Evaluation of groundwater vulnerability using GIS-based DRASTIC model in Greater Monrovia, Montserrado County, Liberia
Author | |
Abstract |
To ensure that groundwater resources are effectively protected and to improve the quality of life, it is vital to take into consideration all polluting activities that could pose a potential risk to the resource. Groundwater potential research conducted only covers 5% of Montserrado County excluding Greater Monrovia in Liberia. Although this little percentage of groundwater potential research is well known, studies on the vulnerability of the aquifer to pollution are non-existent. Therefore, this study aims at assessing groundwater vulnerability in Greater Monrovia, Montserrado County, Liberia, which will help in optimizing water well drilling activities and protecting the resource. A groundwater vulnerability map for the study area using the Geographic Information System (GIS) based DRASTIC Model was developed and the results suggest that 73% of the study area is very sensitive to pollution, whereas 15% and 11% are moderately and weakly sensitive to pollution, respectively. The key pollution areas identified within the study area were communities of intensive anthropogenic activities and associated geological contamination.
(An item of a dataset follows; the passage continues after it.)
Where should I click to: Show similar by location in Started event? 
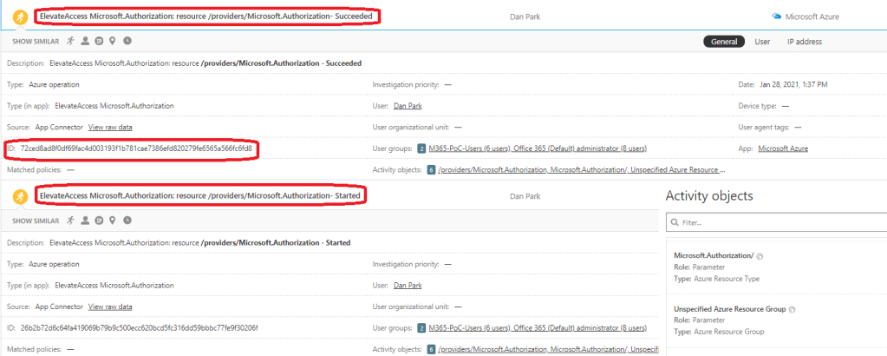[x=113, y=221]
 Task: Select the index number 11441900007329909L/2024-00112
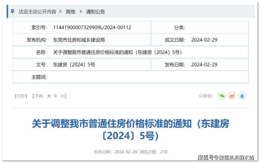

The effectiveness of the GIS-based DRASTIC Model in groundwater vulnerability assessment was validated and nearly 60% of the wells contained fluoride concentrations that exceeded the Liberia Water Quality Standard (LWQS) permissible limit. The findings suggest that even though the water table is relatively shallow, future projects in the high and moderate sensitivity zones should be handled carefully. Planners, groundwater managers, and decision-makers may utilize the maps created by this study as a general point of reference for vulnerability when making attempts to safeguard this delicate resource. |
Year of Publication |
2023
|
Journal |
Urban Climate
|
Volume |
48
|
Number of Pages |
101427
|
Date Published |
03/2023
|
ISSN Number |
2212-0955
|
URL |
https://www.sciencedirect.com/science/article/pii/S2212095523000214
|
DOI |
https://doi.org/10.1016/j.uclim.2023.101427
|